A Minimalist Christmas

This year my family decided to do without gifts. We wanted to switch things up and try something new. The idea came from the notion that we always end up with more things, and not necessarily things we need. Today, we spent our money on food and entertainment instead. Albeit, it was quite strange not opening gifts on Christmas. I’ve really come to terms with feeling good about having less, being more intentional about purchases and ultimately living a more minimalist life – this was the first Christmas doing so.

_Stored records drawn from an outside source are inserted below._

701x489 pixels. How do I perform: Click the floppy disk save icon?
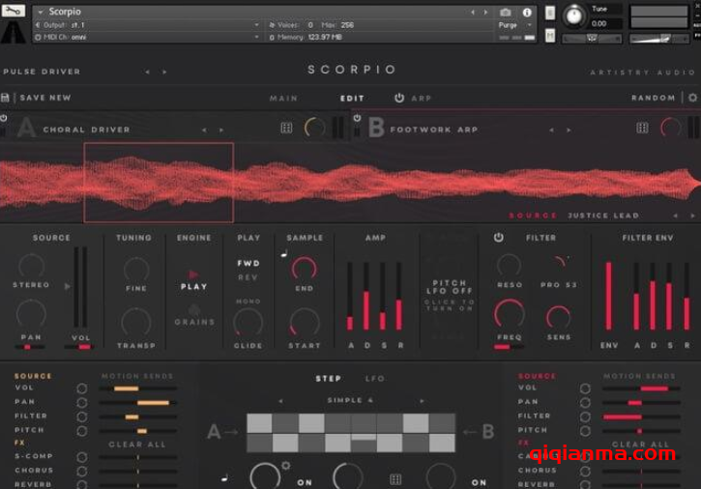pyautogui.click(x=6, y=99)
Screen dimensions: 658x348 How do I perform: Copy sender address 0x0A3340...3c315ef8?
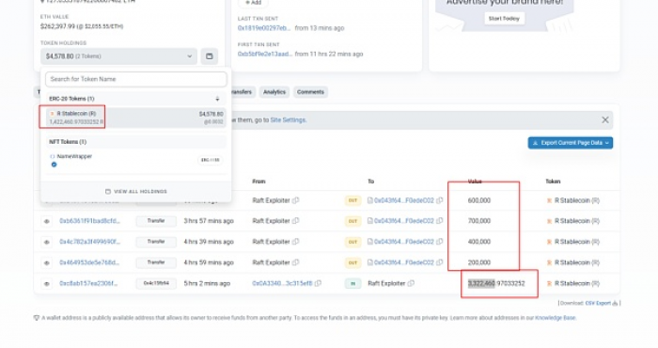coord(318,283)
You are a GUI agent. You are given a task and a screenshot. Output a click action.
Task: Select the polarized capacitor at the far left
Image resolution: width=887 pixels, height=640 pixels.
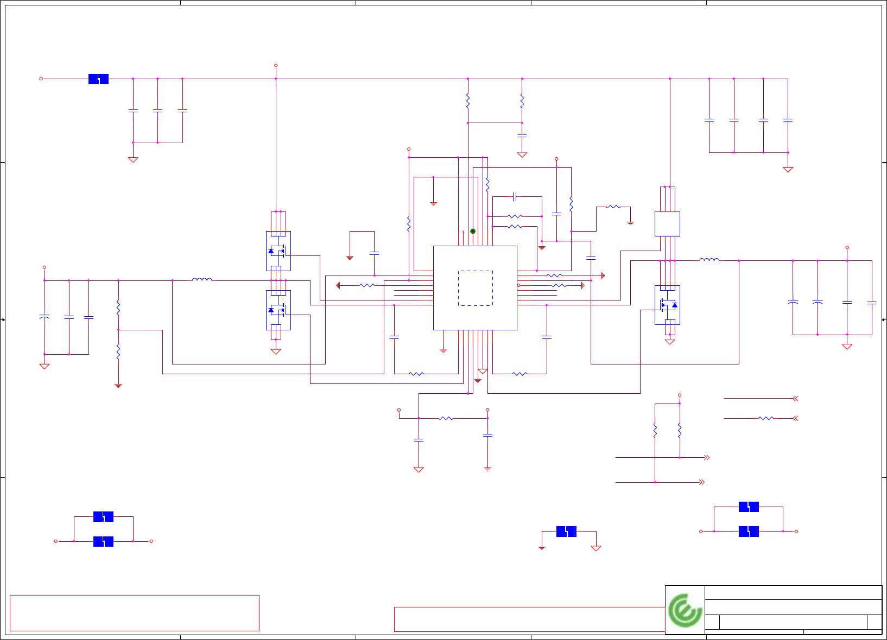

As a disclaimer, I have nothing against gift giving on Christmas. Although it does seem worthwhile to question how you do it. Christmas is really about being with the people you love, taking a step back from the day to day and enjoying family. If that time is shadowed with the stress of having to shop for the “perfect gift” for all of your family members the result can be less than desirable. Rather, a few years ago we started doing the X buys for Y and Y buys for Z model so everyone only had to focus on one gift, and could make it a good one. Even then there was an age old obligation to fill the stocking, and the end result was socks, books, chocolate, lottery tickets and all those other little things that still wound up in a drawer I cleaned out after watching the minimalist documentary.

Fast fashion alone is the second-biggest consumer of water and produces more greenhouse gas than all the flights in the world in any given year. As you can see, it’s important to begin questioning our own levels of consumerism if you value a healthy planet – fashion or otherwise. Since I can remember, Christmas has always commoditized holiday, but we seem to be trending to such extremes. black Friday and boxing day have become week(s), and as a result we are tricked into buying more things we don’t need by clever marketers. It seems the spirit of Christmas is getting caught up in pushing the consumerist envelope further and further down the line until we all have the most discounted STUFF we possibly can. Buying something on sale does not save you money (most of the time), in fact it does the exact opposite when you really think about. What I’ve found to be quite fulfilling is buying far less, but spending more on the things you do really want or need. That way, it last longer, you enjoy it more, use it more, and have a greater appreciation for it. If you have ten pairs of shoes you likely wear three, and even then only have one or two you really love. What if everything you owned you loved? The same goes for the rest of the clothes in most of our closets. Spend the extra money and get what you really want, but do it far less often. Likely, those things will last five times as long and cost you less in the long run. I’ve found my things more fulfilling this way.

That being said, it is nice to give your loved ones gifts from now and then. Although for most of us it’s hard to give five or more gifts extraordinarily well. Buying your partner something they desire as a treat because you love them is one thing, but buying your whole extended family something out of obligation is much different. And hey, maybe your family is really good at it and you get fulfilment out of it, and if that’s the case, that’s great. I just doubt that most families are this way. I’m not here to tell anyone how to live, but I do think it’s worth having a conversation about the traditions we take for granted.

Moving forward, I’m considering making the holidays about something new. This year, things were a little different as we didn’t supplement gift giving with something else. Perhaps going on a holiday or volunteering would be fun. I’m not sure, but something was definitely missing. There’s a certain thrill about opening gifts, even if you have an idea of what they are. Maybe we can get a similar thrill out of travel, or giving back – I hope to find out in a year.